Drosophila heteroneura
- Conservation status: Endangered (ESA)

Scientific classification
- Domain: Eukaryota
- Kingdom: Animalia
- Phylum: Arthropoda
- Class: Insecta
- Order: Diptera
- Family: Drosophilidae
- Genus: Drosophila
- Species: D. heteroneura
- Binomial name: Drosophila heteroneura (Perkins, 1910)
- Synonyms: Idiomyia heteroneura Perkins, 1910

= Drosophila heteroneura =

- Authority: (Perkins, 1910)
- Conservation status: LE
- Synonyms: Idiomyia heteroneura Perkins, 1910

Endangered Hawaiian fly

Drosophila heteroneura is an endangered species of Hawaiian fly in the family Drosophilidae. This rare fly is part of the Hawaiian Drosophila lineage, and is only found in mesic and wet forests on the island of Hawaii.

== Description ==

Male D. heteroneura flies have large, wide heads that give them a hammerhead appearance. These flies are predominantly yellow with black stripes, and characteristic brown spots at the base and tips of the wings. Their abdomens are shiny and black with yellow spots on the sides of each segment.

This species was described by R. C. L. Perkins in 1910 as Idiomyia heteroneura, and its name was changed when Idiomyia was merged into the genus Drosophila by Hampton L. Carson and others in 1967.
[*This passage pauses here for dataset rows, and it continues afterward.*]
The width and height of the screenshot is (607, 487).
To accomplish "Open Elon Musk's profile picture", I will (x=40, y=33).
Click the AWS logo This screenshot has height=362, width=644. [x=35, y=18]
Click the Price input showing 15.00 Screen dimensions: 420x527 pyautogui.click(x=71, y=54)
D. heteroneura breeds primarily in the rotting bark and stems of species in the genus Clermontia, but has been recorded breeding in Cheirodendron as well.

== Hybridization ==
Drosophila heteroneura is a member of the planitiba subgroup of the picture-wing clade of Hawaiian Drosophila. This species is closely related to D. silvestris, with which they are known to produce fertile hybrid offspring in the wild. D. heteroneura can also produce hybrid offspring with D. planitibia from Maui, another closely related species, but only female hybrid offspring are fertile.
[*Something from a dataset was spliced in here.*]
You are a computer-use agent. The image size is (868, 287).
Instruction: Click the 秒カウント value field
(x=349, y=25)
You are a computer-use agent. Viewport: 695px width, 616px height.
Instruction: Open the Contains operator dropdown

Behavioral studies of D. heteroneura and D. silvestris in the laboratory show that a significant obstacle to hybridization is that D. heteroneura females show preference against D. silvestris males during courtship. However, these studies also show that, while the wide head of D. heteroneura appears to be a sexually selected trait, it is likely not the primary mechanism for female species recognition.

== Conservation ==

The number of observations of Drosophila heteroneura has declined significantly in recent decades. Where surveys between 1975 and 1979 found the fly more than seven hundred times, surveys ten years later failed to find any wild populations. Since then, a handful of small populations have been found at several sites on the island.